Stated goal — Print all of the data below line for line, without any changes, and omit the pictures from your answer.

## Start Data excerpts

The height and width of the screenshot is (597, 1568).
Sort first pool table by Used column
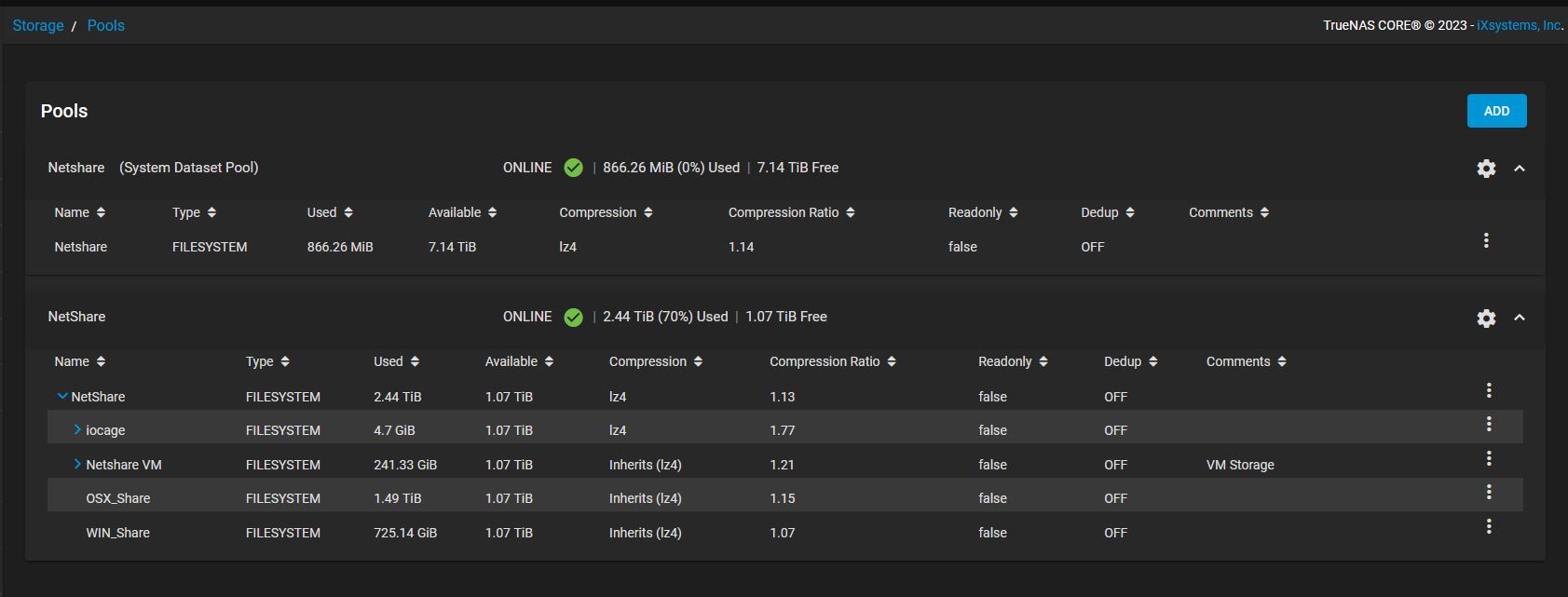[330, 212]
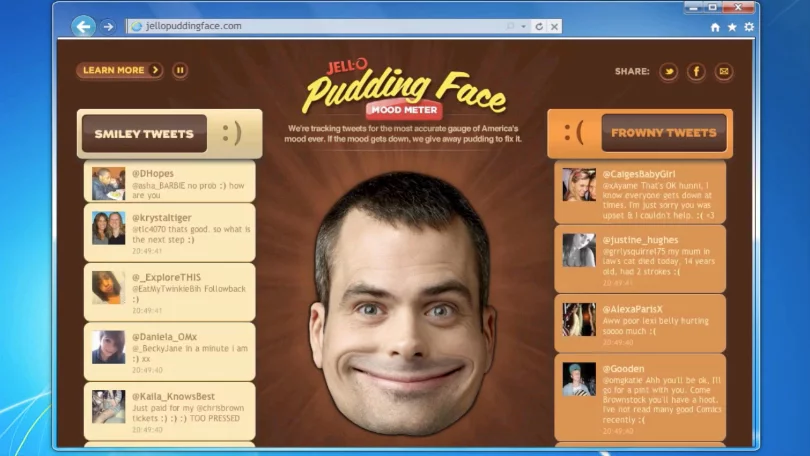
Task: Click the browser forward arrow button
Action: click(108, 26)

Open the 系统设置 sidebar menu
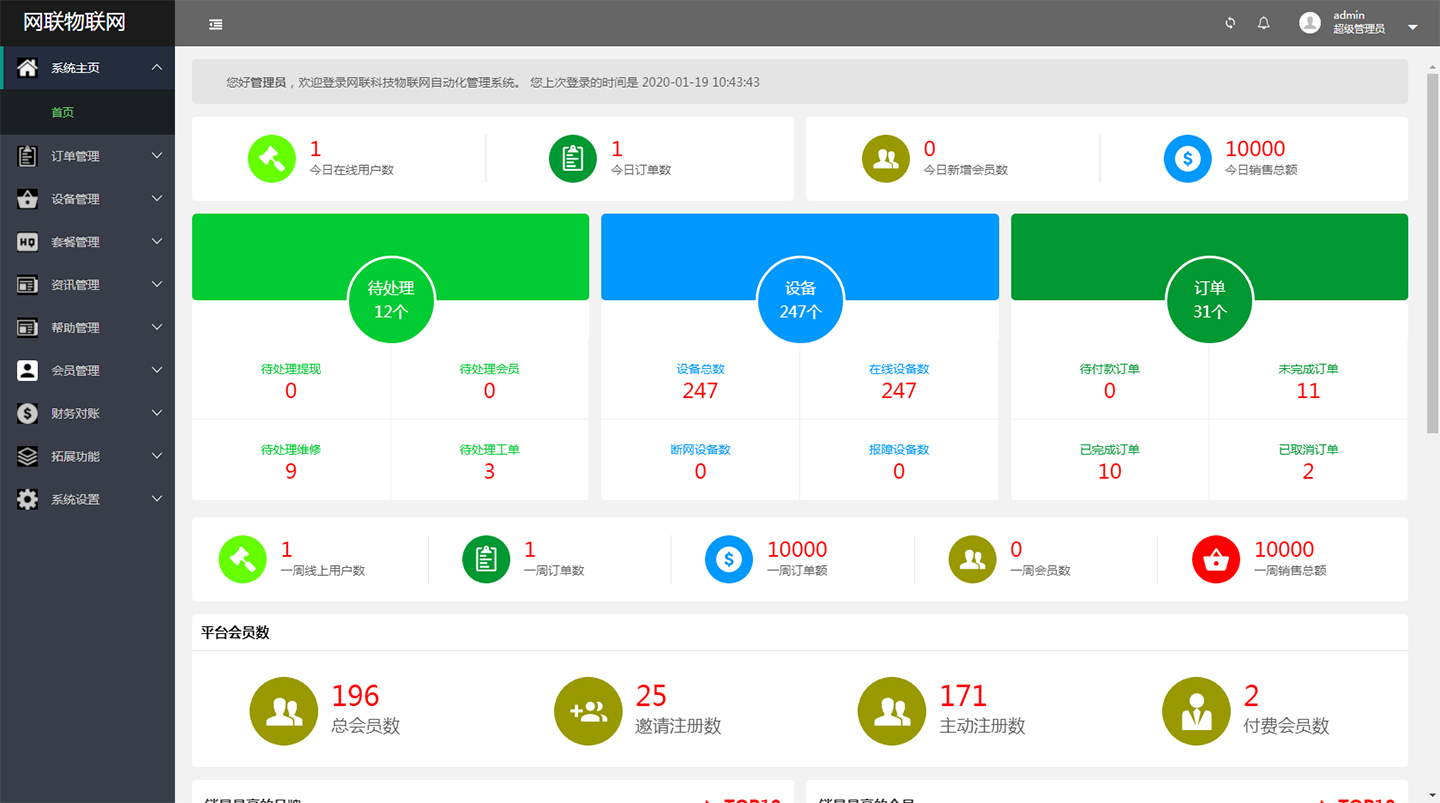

## End Data excerpts

Complete answer —
The height and width of the screenshot is (597, 1568).
Sort first pool table by Used column
[330, 212]
Task: Click the browser forward arrow button
Action: click(108, 26)

Open the 系统设置 sidebar menu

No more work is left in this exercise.